Сколько здесь людей, он не видел, но, судя по смеху, народу было достаточно.

— Что ты головой вертишь, как сова? Все равно ведь ничего не видишь. Сядь посиди, пока глаза привыкнут. — Саид-бобо, не поднимаясь с места, протянул руку и помог Маннову примоститься на край дощатого настила. — На, держи пиалу.

Толстяк почти наощупь принял пиалу с чаем и повел глазами. Там и сям смутно белели расплывчатые пятна лиц. «Проклятый старик! — с досадой подумал он. — Вечно суется всюду со своим паршивым языком. Все ему, видите ли, раньше всех известно! Ну, погоди, седобородый козел, посмотрим, как ты сейчас захихикаешь!»

— Вы еще самого главного не знаете, Саид-бобо! — в голосе брадобрея звучало торжество.

— Так уж и главного? — ехидно поинтересовался старик. — И что же это?

Чайхана выжидающе примолкла.

— В моей парикмахерской Икрамджан-ака снял фуражку! — выпалил брадобрей, предвкушая триумф. Чайхана безмолвствовала.
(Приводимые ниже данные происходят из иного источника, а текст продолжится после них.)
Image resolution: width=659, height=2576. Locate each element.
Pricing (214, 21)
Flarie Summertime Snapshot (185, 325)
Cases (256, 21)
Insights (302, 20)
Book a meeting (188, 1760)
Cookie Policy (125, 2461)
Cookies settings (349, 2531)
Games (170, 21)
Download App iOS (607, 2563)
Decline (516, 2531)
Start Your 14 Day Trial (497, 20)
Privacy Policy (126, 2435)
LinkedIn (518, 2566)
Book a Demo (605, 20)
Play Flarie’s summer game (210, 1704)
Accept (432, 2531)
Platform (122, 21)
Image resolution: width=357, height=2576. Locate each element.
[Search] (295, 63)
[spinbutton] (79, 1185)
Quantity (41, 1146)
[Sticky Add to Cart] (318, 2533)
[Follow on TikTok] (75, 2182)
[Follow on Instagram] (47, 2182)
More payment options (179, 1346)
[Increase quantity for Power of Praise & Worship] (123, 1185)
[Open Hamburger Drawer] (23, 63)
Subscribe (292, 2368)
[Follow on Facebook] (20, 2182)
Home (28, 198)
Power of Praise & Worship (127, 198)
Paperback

— Вот это да!.. — откликнулся наконец Саид-бобо. — Вы слышали, Рахимджан-бобо? Младший лейтенант Икрамджан Пулатов снял головной убор перед толстяком Манновом!

— Передо мной? — опешил парикмахер. Триумфа как не бывало. — Почему п-передо мной?

— Он еще спрашивает! — Саид-бобо возмущенно хлопнул себя по коленям. — Перед кем люди снимают шапку? Перед тем, кого очень уважают.

— Или перед женщиной! — подкинул кто-то из глубины чайханы.

— Или перед женщинами, — невозмутимо подтвердил Саид-бобо. — Но к женскому полу, надо полагать, ты себя не относишь, а, мавлоно Маннов?

Дружный хохот прокатился по чайхане.

— Молчание — знак согласия, — продолжал старик. — Значит, остается одно: фуражка была снята исключительно из уважения к тебе.

Глаза парикмахера постепенно привыкли к полумраку чайханы, и он свирепо уставился в ехидно улыбающееся лицо старого насмешника, позабыв, что хотел сказать, и проклиная себя, что вообще затеял этот разговор.

— Поздравляю, Маннов-джан! — не унимался Саид-бобо. — Такой молодой, а такой уважаемый! Нас, простых смертных, участковый такой чести не удостоил. Не заслужили. А ты заслужил. Чем же это, а?

— Значит, есть чем! — огрызнулся брадобрей, повернул голову и обмер: за соседним дастарханом, добродушно улыбаясь, сидел участковый уполномоченный Пулатов. Сидел без фуражки, поглаживая рукой поросшую короткими волосами круглую голову.

Чайхана задрожала от гомерического хохота.

— Вот так инфаркт и зарабатывают, — подытожил Саид-бобо, когда хохот наконец утих, кивая на оторопевшего от изумления парикмахера. — Плесните сартарашу чайку, Рахимджан-бобо. Пусть в себя придет. А мы пока дальше почитаем.

Он водрузил на нос очки в металлической оправе и взял с коленей газету.

— На чем мы остановились? А, вот нашел: «Большую помощь в деле розыска банды оказали младший лейтенант милиции Икрамджан Пулатов и колхозник Рахимджан-ака Саттаров, благодаря которым была обнаружена последняя из угнанных бандитами автомашин».

— Вот так, — Саид-бобо снял очки и обвел чайхану взглядом. — Слышали, что про наших односельчан в республиканской газете пишут?